■ **What to produce**
Return each record shown below exactly, with none omitted.

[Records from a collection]

══════════════════════════════

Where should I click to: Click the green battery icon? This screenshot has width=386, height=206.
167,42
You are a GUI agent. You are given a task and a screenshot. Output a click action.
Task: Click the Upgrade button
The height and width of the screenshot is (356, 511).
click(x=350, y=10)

══════════════════════════════

■ **Written reply**
Where should I click to: Click the green battery icon? This screenshot has width=386, height=206.
167,42
You are a GUI agent. You are given a task and a screenshot. Output a click action.
Task: Click the Upgrade button
The height and width of the screenshot is (356, 511).
click(x=350, y=10)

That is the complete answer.